Shostack + Friends Blog Archive


Rich Mogull's Divine Assumptions

Our friend Rich Mogull has an interesting post up on his blog called “Always Assume“.  In it, he offers that “assumption” is part of a normal scenario building process, something that is fairly inescapable when making business decisions.  And he offers a simple, pragmatic process for assumptions which is mainly scenario development, justification, and action.    Rich’s process looks like this:

  1. Assumption
  2. Reasoning: The basis for the assumption.
  3. Indicators: Specific cues that indicate whether the assumption is accurate or if there’s a problem in that area.
  4. Controls: The security/recovery/safety controls to mitigate the issue.

Nothing earth shattering here.  And like much of Rich’s work, there is an elegance, almost a minimalism to what he offers.

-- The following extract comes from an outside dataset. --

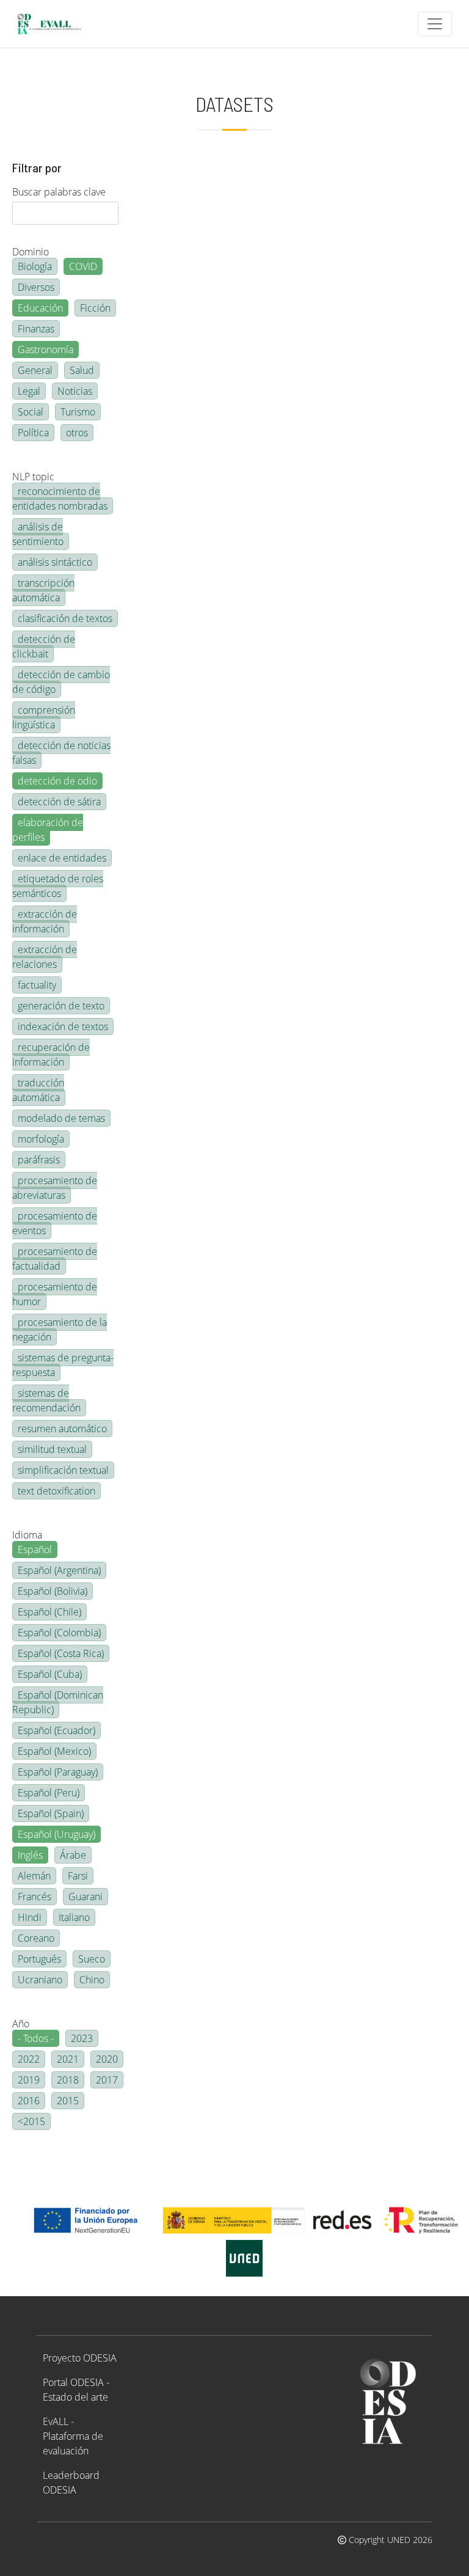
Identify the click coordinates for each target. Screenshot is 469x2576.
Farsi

What immediately struck me was how similar Rich’s assumption was to a little something I like to call “scientific method”.  In scientific method, we essentially have (the following shamelessly pasted from Wikipedia):

So if we were to add to Rich’s assumption process above, we’d simply add the “experiments” bits up there.  If we’re building controls in like Rich’s examples in his blog post, we might try a “test” that “penetrates” those controls (or, as I believe Richard Bejtlich smartly tries to get us to say, perform “Adversary Simulation”).

Also, though it will probably sour his stomach a bit, we’d also probably want to make Rich’s assumption steps a hamster-wheel-of-pain(TM) by suggesting that since every so often, the threat landscape will change which will challenge our assumptions/conclusions/hypothesis and so re-testing is necessary.

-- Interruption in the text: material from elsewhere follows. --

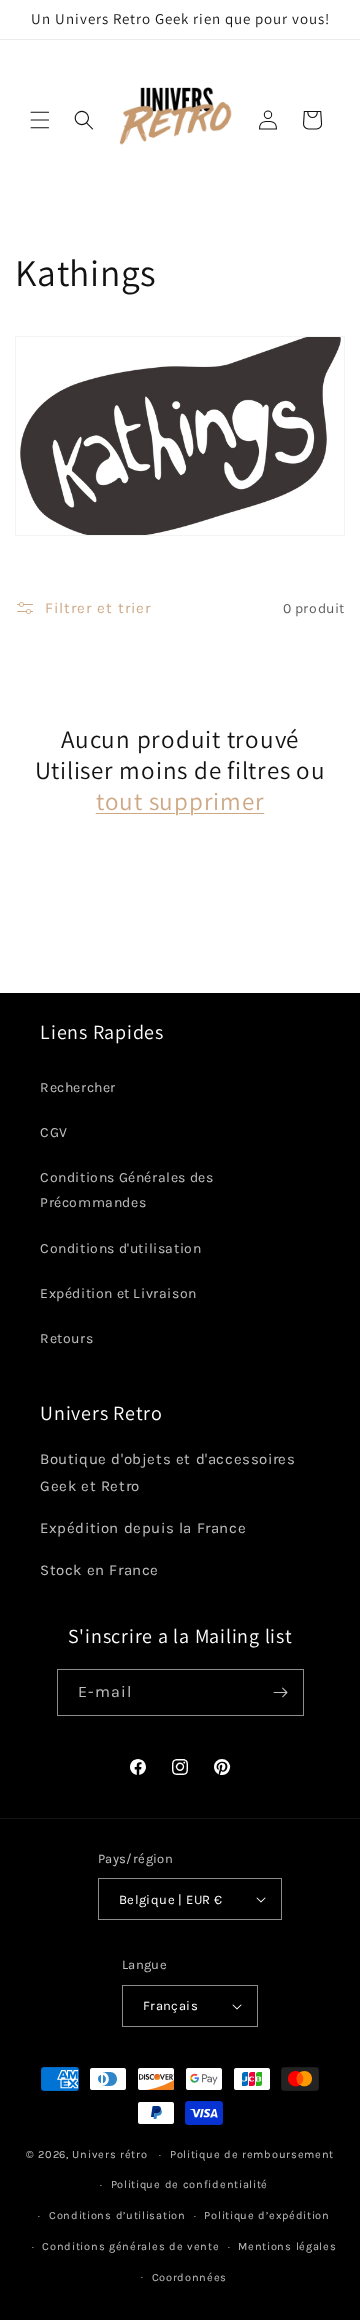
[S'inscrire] (281, 1692)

Rich does have a certain “informality” around his evidence “indication” step that I’d like to build upon.  Let me offer that when discussing probability of failure in a complex IT system, there are only four basic categories of information indicators we need to consider in Information Assurance/Security/Risk Management/Protection/Whatever.  There might be evidences around:

  • Assets (the things we want to protect and their state)
  • Threats (the things that want to harm our assets and their state)
  • Controls (the things that resist the threats and their state)
  • Impacts (the things that will happen if we are unable to resist the threat)

And if you’re going to look for clues to suggest whether there might be a problem, look no further than these basic categories for evidence.  If you’d like, you can build structure around what “state” means for each category and further develop taxonomies and metrics and whatnot.  That’s the fun bits and I’ll let you be creative rather than write too much this morning.

Note that where these categories applied to Assumption may break down is in discussing management capabilities (are we operating well enough and so forth).  Rich’s assumptive process ( – RAP) can certainly be used here, I’m just not sure if there wouldn’t be a better taxonomy of indicators.